August 3, 2011
How can you think of saying, “Friend, let me help you get rid of that speck in your eye,” when you can’t see past the log in your own eye? (v.42).
READ: Luke 6:41-43
Recently, I went to great lengths to help a friend. My efforts cost me significant time, money, and energy. And what did I get in return when it was all said and done? Nothing. Not even a “thank you.”
My stewing over this person’s lack of gratitude came to an abrupt halt, however, when I discovered a stack of blank “thank you” cards on my desk. I had neglected to fill them out and send them to people who had done far more for me than I had done for my friend.
Prior to this discovery, I had actually told myself, I would never fail to thank someone when thanks is due. The unwritten cards proved otherwise and emphasized that—once again—I needed the rebuke found in Luke 6:42: “How can you think of saying, ‘Friend, let me help you get rid of that speck in your eye,’ when you can’t see past the log in your own eye?”
Am I alone here, or do you also find it easier to find faults in others than to be honest about your own shortcomings? Scripture doesn’t sugarcoat how God feels about hypocrisy.

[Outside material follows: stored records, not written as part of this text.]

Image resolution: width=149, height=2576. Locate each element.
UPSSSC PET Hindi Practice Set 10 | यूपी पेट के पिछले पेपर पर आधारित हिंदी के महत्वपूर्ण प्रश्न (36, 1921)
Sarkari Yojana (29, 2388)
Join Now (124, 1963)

It clearly states that He takes no pleasure in people’s false appearances of virtue (Psalm 78:36-37), particularly the expression of our faith.
Jesus said, “What sorrow awaits you teachers of religious law and you Pharisees. Hypocrites! For you are so careful to clean the outside of the cup and the dish, but inside you are filthy—full of greed and self-indulgence!” (Matthew 23:25). And while we may think our flaws and sins are concealed, they aren’t. “For the Lord sees clearly what a man does, examining every path he takes” (Proverbs 5:21).
Unlike people, God can see into the depths of our heart (1 Samuel 16:6-8). He won’t relate to our hypocrisy, but He can help us live out honesty and integrity. —Roxanne Robbins
Ask God to show you an area of hypocrisy in your life. How will you apply the truths found in God’s Word to this issue?